What else have we got? Well the rhubarb is still holding on, we have many still in pots but the success rate in the garden has been quite good, two have been planted in my ‘inner sanctum’ and if they do survive I imagine will take over, if my memory as a child of the huge rhubarb in my granddad’s garden is correct.
Broccoli, although flooded out in May, are looking positively perky in the garden, two have even started to flower broccoli!

Our sweet corn shot out from seed almost the instant it was planted in pots. I know the Spanish grow corn or Maize for their animals and this is harvested when the kernels are dry and mature. I was told years ago that corn on the cob picked fresh off the plant was the best thing ever - sweet corn is picked when the corn is immature and eaten as a vegetable rather than a grain and is actually a mutation of field corn.
As soon as it is picked the sugars start converting into starch, therefore sweet corn stores poorly and must be eaten, canned or be frozen before the kernels become tough and starchy. I hope this is successful because in South Africa I used to eat it all the time, shop bought and that was pretty delicious, so fresh off the plant - gosh who knows, I can’t wait! Sweet corn needs to be planted in squares rather than lines for pollination and I have just read via the internet that sweet corn has a recessive gene so needs to be separate from field corn - I hope there’s none to near - imagine my disappointment if I end up with chicken food!
Beetroot! These really struggled at first, planted into the grounds as tiny seedlings that we had grown from seed, they were almost washed away and at one point seem to have disappeared completely, but as soon as the rain stopped and the sun came out, they started to flourish.
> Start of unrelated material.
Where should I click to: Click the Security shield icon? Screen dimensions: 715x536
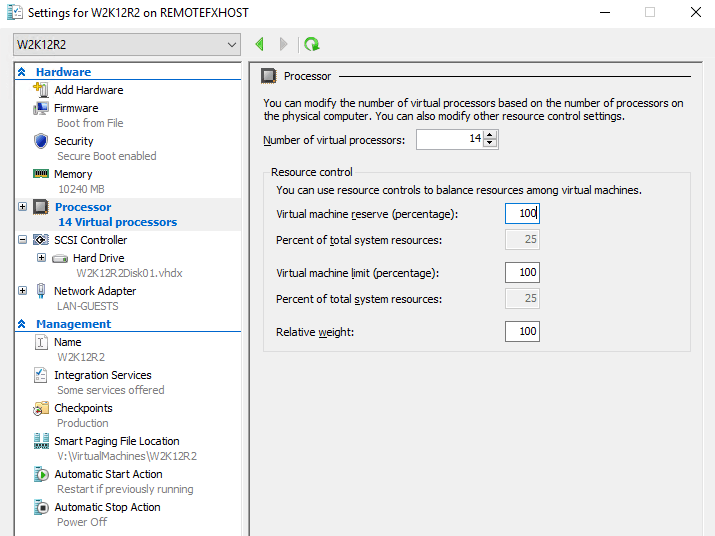(x=41, y=141)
Fruit trees, well success here is limited, our quince flowered or rather tried to, until the ants got involved. Apple trees, one has two apples! The other was attacked by those pesky aphids but on a positive note I sprayed them with very diluted washing up liquid and what was looking pretty ghastly now has lots of new green growth - but alas no fruit! The pomegranate has an abundance of flowers - so only time will tell. Apricot or albaricoque - I never remember that word, is flourishing but again no fruit. Our nectarine was attacked early in the season by aphids and I thought would not survive, but again a spray of the washing up liquid seems to have done the trick and it has lots of new growth.
Strawberries fruit but we seem to have a thief in the house because before either myself or my husband manage to get one, they mysteriously disappear - Roxy (4)!!!!!!!
And finally this is what makes it all worthwhile, our lovely plum tree not only looks great but is covered in plums, all ripe for the picking. And yesterday while watering the garden, I couldn’t resist sampling one of those luscious plums, still warm from the heat of the sun, a little bit sweet and a little bit tart but absolutely delicious - sheer bliss!